Get original length from a Base 64 string
A question was posed today: can I get the exact length in bytes of the input data, if I have a Base64 string?
The answer is yes.
Summary (TL;DR)
Base64 encodes three bytes to four characters. Sometimes, padding is added in the form of one or two '=' characters.
To get the length of bytes we use the formula:
(3 * (LengthInCharacters / 4)) - (numberOfPaddingCharacters)
Here's a function in C#:
public int GetOriginalLengthInBytes(string base64string)
{
if (string.IsNullOrEmpty(base64string)) { return 0; }
var characterCount = base64string.Length;
var paddingCount = base64string.Substring(characterCount - 2, 2)
.Count(c => c == '=');
return (3 * (characterCount / 4)) - paddingCount;
}
Base 64
Base64 is a way to encode binary data in ascii data.

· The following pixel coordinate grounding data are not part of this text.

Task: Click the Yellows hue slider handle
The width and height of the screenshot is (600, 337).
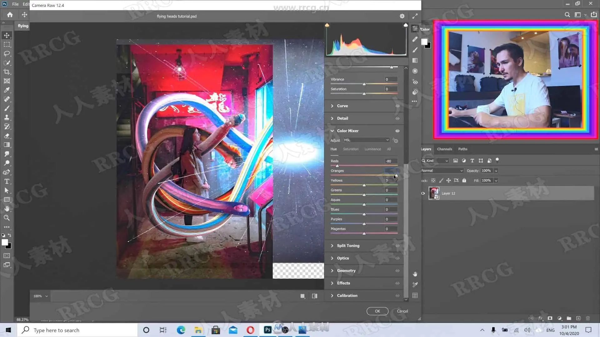Action: 364,185
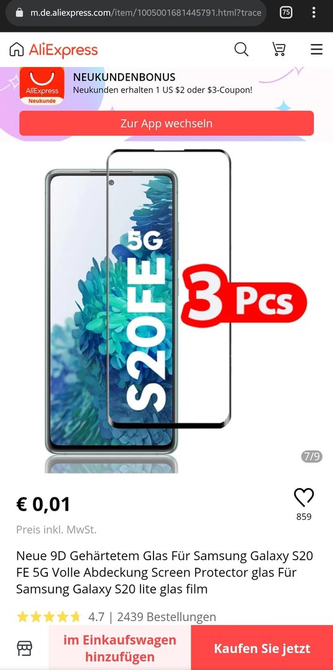Click Kaufen Sie jetzt button

click(x=262, y=648)
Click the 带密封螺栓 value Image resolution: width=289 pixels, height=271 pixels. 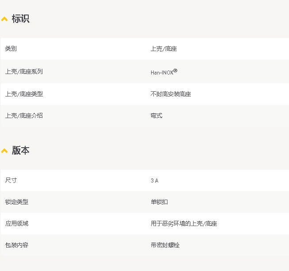(165, 245)
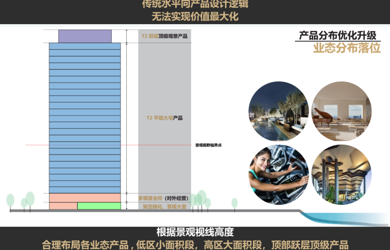The width and height of the screenshot is (390, 250).
Task: Select the pink clubhouse podium block
Action: [85, 198]
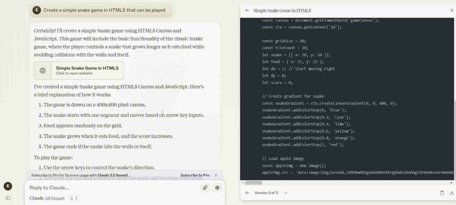Viewport: 456px width, 205px height.
Task: Download the artifact using download icon
Action: click(x=452, y=193)
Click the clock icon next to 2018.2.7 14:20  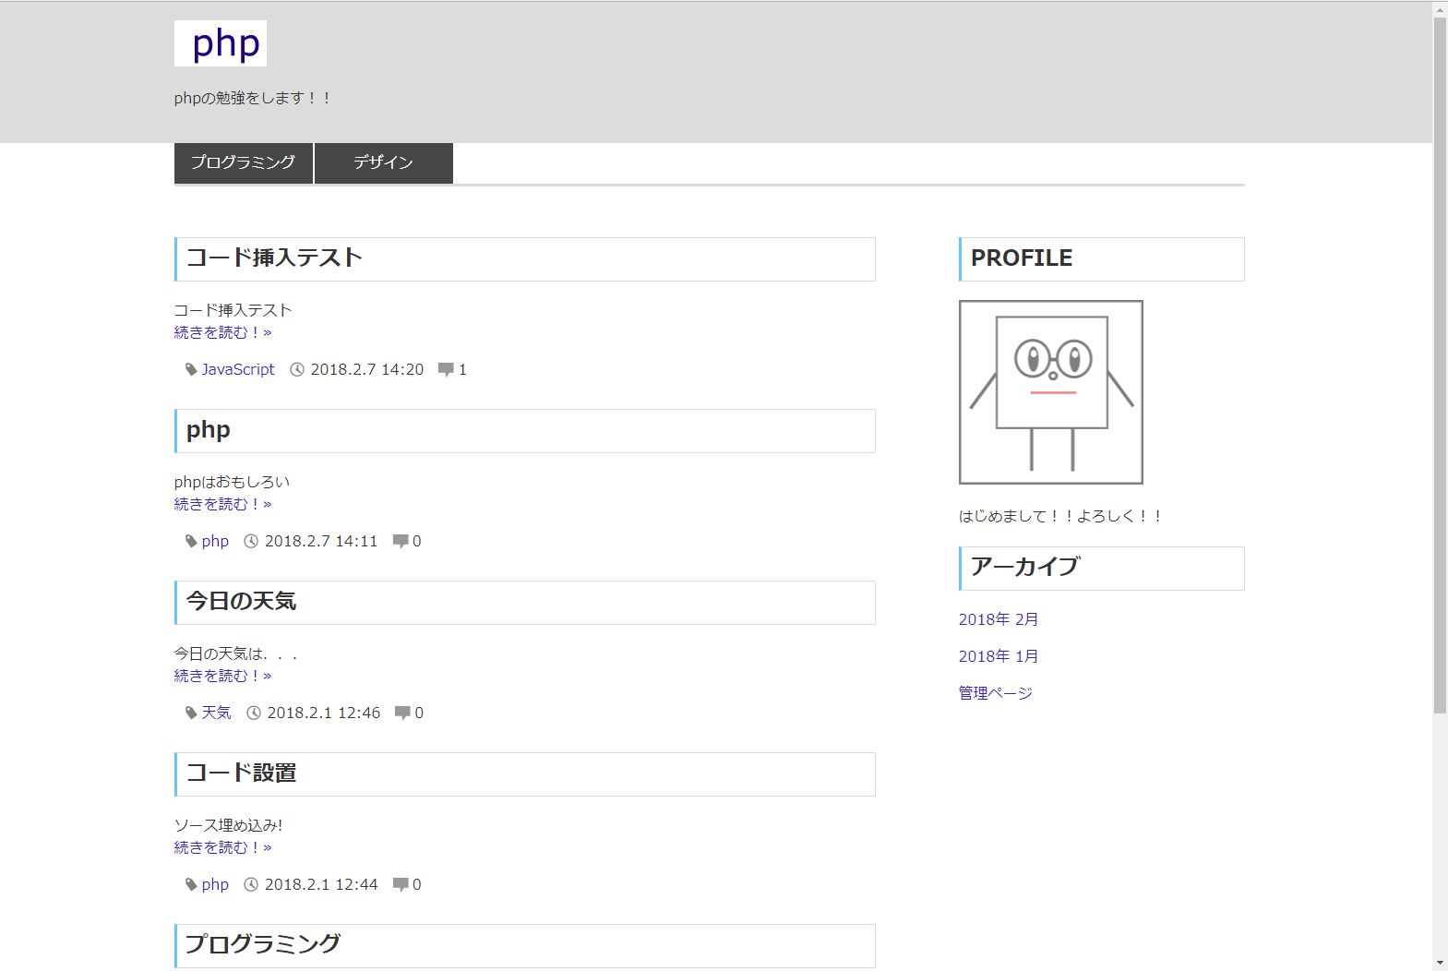pyautogui.click(x=297, y=369)
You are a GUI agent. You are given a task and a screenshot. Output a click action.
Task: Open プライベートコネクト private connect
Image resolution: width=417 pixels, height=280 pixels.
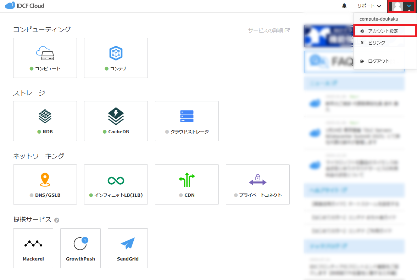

The goal is to make it easier to transfer. Putting binary data inside an xml file, for example, could act weird, but a Base64 string acts just like normal text.
A base64 string looks like this:
TWFuIGlzIGRpc3Rpbmd1aXNoZWQsIG5vdCBvbmx5IGJ5IGhpcyByZWFzb24sIGJ1dCBieSB0aGlzIHNpbmd1bGFyIHBhc3Npb24gZnJvbSBvdGhlciBhbmltYWxzLCB3aGljaCBpcyBhIGx1c3Qgb2YgdGhlIG1pbmQsIHRoYXQgYnkgYSBwZXJzZXZlcmFuY2Ugb2YgZGVsaWdodCBpbiB0aGUgY29udGludWVkIGFuZCBpbmRlZmF0aWdhYmxlIGdlbmVyYXRpb24gb2Yga25vd2xlZGdlLCBleGNlZWRzIHRoZSBzaG9ydCB2ZWhlbWVuY2Ugb2YgYW55IGNhcm5hbCBwbGVhc3VyZS4=
Length of data
To know the length of the original data, we must understand how Base64 works.
The input is a set of bytes: [10, 12, 13, 14]
The output is an ascii string.
Base64 uses 4 ascii characters to encode 24-bits (3 bytes) of data.
To encode, it splits up the three bytes into 4 6-bit numbers. A 6-bit number can represent 64 possible value.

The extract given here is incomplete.